By Kent Becker, Ed.D.
Dean, College of Social Sciences
Education Beyond Borders: Immigration in Contexts provided students and faculty the opportunity to take part in a study abroad course that examined global topics from a multi-disciplinary lens. Dr. Kent Becker reflects on how this experience in Berlin impacted him by highlighting the challenges that refugees face and providing clarity to the connections that all human beings share.
The image was brilliant. To help tell her story, she captured a photo through the lenses of a pair of eye glasses. Everything through the lenses were in black and white while the rest of the image was in vivid color.
I was invited to reflect on how life can be seen in different ways.
His story began with a compelling image of a sculpture of two individuals, riddled with holes. They were caught in intense conflict, clutched in each other’s grip, and unaware that they were both drowning.
I was drawn into a civil war in which neither side wins and both sides lose precious lives.
What do they have in common? Both told the stories of a refugee. Both stories challenged my limited understanding of a “refugee.” Both stories were shared with grace, confidence, and passion. And, both stories unfolded inside the Balloon.
The Balloon, as they call it, is the home for approximately 250-300 refugees or newcomers to Berlin. Having arrived from a variety of countries, each refugee and newcomer has a unique yet interconnected story. And for a brief period, I was blessed to be a part of their journeys.
As one of five faculty members for our first cross-affiliate study abroad course, my primary task was to teach students, faculty, and shelter residents how to use photovoice as a tool to share one’s story—facilitating the telling and sharing of their stories through personal photographs and narratives. Their lives. Their images. Their words.
Prior to our first photovoice session inside the Balloon, the shelter manager (Majdi) and I met with our cross-college group. Majdi provided the group with a deeper understanding of the shelter and those it served. He emphasized that the shelter residents desired to share who they were as human beings—beyond their current identity as refugees.
After providing a quick overview of the photovoice process, I stressed two points:
- The importance of being flexible and open. Community-based advocacy has a life of its own and needs to be malleable so the work best meets the needs of those being served.
- As photovoice facilitators, our primary responsibility was to be truly present (physically, emotionally, spirituality, etc.). This way, the stories that yearned to be told could surface within a safe space.
At this point, I would guess that most of the group understood our role but in an abstract way.
That was soon to change.
Over the course of five sessions across a twelve-day period, students from diverse disciplines (psychology, law, education, marriage and family therapy, etc.) and shelter residents from diverse lands (Syria, Afghanistan, Africa, etc.) stepped into relationship with total strangers. Limited by language barriers, they connected through photos and stories of the past and hopes for the future.

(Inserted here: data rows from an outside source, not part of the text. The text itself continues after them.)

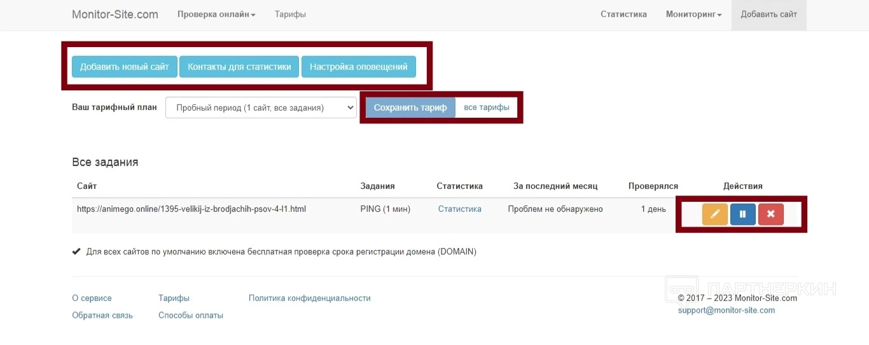Image resolution: width=869 pixels, height=345 pixels.
Task: Open Контакты для статистики
Action: pos(239,67)
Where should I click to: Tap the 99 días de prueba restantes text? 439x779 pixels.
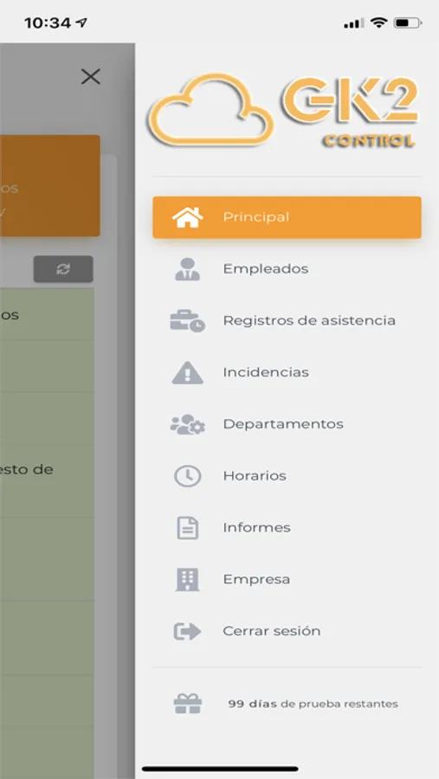point(313,704)
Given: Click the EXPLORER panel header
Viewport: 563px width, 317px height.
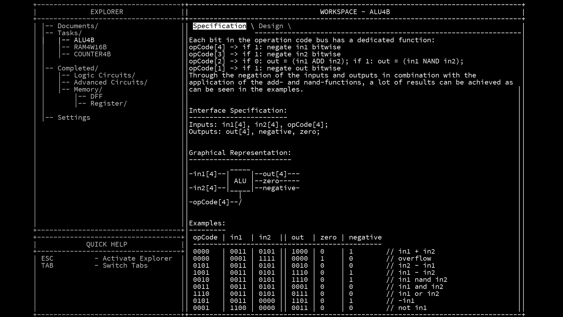Looking at the screenshot, I should pyautogui.click(x=107, y=12).
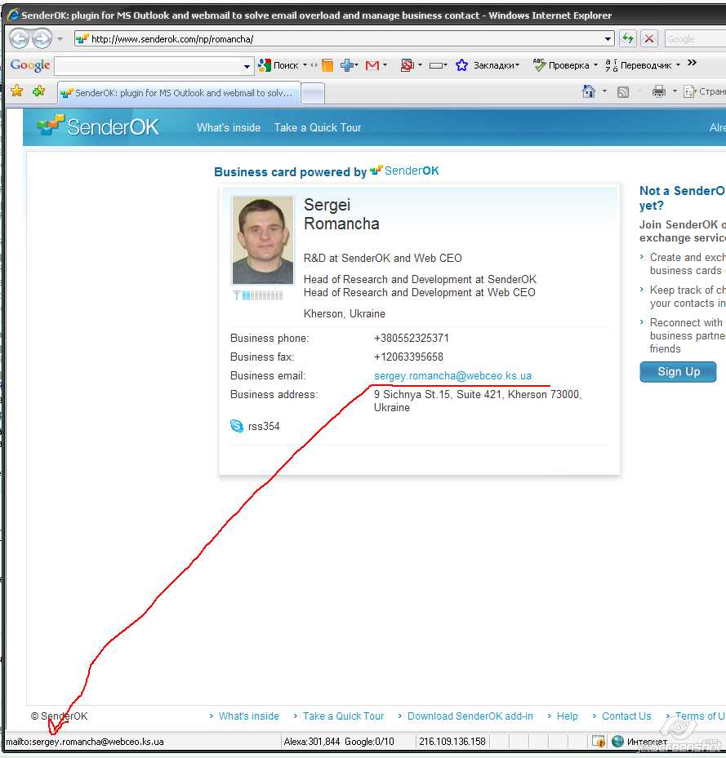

However, it was not until our final session that I allowed myself to witness these connections. I had lost myself in the details and pressures of the project (not my first time). While right in front of me the true work—the meaning of our trip—was filling the room. Finally, I allowed myself to sit back, breathe, and take in what was unfolding all around me.
Within the Balloon, our students connected and listened as shelter residents shared their stories. At Saybrook we often discuss the importance of the relationship and the critical need of demonstrating compassionate presence in the lives of others. As the residents stood beside their photovoice projects and shared their stories, those listening and viewing the stories were completely present.
And so was I.
On the evening before our final session and celebration, a terrorist attacked a Berlin Christmas market by driving through the crowd with a stolen truck. Tragically, he killed twelve people and injured 56 others. It was a somber night as we confirmed the safety of our students, and all of us reconnected with loved ones back home. For a moment, I experienced what the shelter residents had experienced in their home countries.
For a moment, I feared what might come next. That line between refugee and non-refugee faded. That line between American and non-American faded. And as these lines faded, the purpose of becoming globally engaged surfaced with absolute clarity.